Chronique d’une fin annoncée
Dernière Image
Cette Dernière Image clôt la collaboration initiée il y a trois ans avec le collectif Le Silo. Je souhaite remercier les chercheuses qui ont rédigé la rubrique : Teresa Castro, Evgenia Giannouri, Lúcia Monteiro, Clara Schulmann et Jennifer Verraes. Leur amour du cinéma et leur esprit d’analyse nous ont permis d’ouvrir la revue à d’autres horizons, notamment avec les cycles de projections L’architecture à l’écran à la Cinémathèque suisse. Quant à notre intérêt pour les croisements entre architecture et cinéma, il se poursuivra sous d’autres formes.
C’est à la Défense, dans la nouvelle gare souterraine du quartier d’affaires parisien, que Bertrand Blier pose les prémices de cette aventure nocturne, réalisée en 1979. Un couteau tombé dans de mauvaises mains, un passant solitaire apeuré, un autre menaçant. S’ensuit un crime sur lequel plane un doute et que le personnage principal, un chômeur incarné par Gérard Depardieu, assume en toute innocence. Il croit avoir commis le meurtre, sans en être certain. Son voisin, un commissaire joué par Bernard Blier (le père de Bertrand), lui apporte son soutient moral et logistique. Seuls habitants d’une tour nouvelle, le meurtrier et le policier vont rapidement être rejoints par une troisième figure aussi chimérique : un assassin paranoïaque et trouillard.
Le ton est étrange, surréaliste, parfois cynique, toujours désinvolte. Il y a dans Buffet froid comme un inversion des valeurs : le crime est légitime, la justice illusoire, la police manipulée, la médecine abusive, l’amour mortifère et la ville comme dans un rêve, familière mais étrangement dépeuplée. Les vues nocturnes du quartier d’affaires, avec ses interminables surfaces carrelées sont au film de Blier ce que les décors ferroviaires et urbains sont aux tableaux oniriques du peintre Paul Delvaux : un arrière-fond dont le calme et la froideur contrastent avec l’érotisme des scènes dépeintes.

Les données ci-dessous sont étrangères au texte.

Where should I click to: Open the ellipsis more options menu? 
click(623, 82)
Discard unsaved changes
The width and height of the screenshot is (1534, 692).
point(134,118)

Comme chez Delvaux, le décor nocturne et la scène qui s’y déroule constitue un tout cohérent. L’identité de la ville se révèle par le négatif libidinal de celles et ceux qui l’habitent. Pour Delvaux, fasciné par le surréalisme, ce contraste relate les paradoxes de la culture bourgeoise, faite de raffinement, de désirs inavoués et de pulsion de mort. Chez Blier, il illustre plutôt la négativité inhérente à la société du début des années 1980, libérale et conservatrice, transparente mais surtout désillusionnée quant aux aspirations sociétales qu’elle pouvait encore avoir, quelques années auparavant. Dans Buffet froid, l’homme est un loup pour la femme et vice versa : une guerre des sexes, érigée en signe des temps.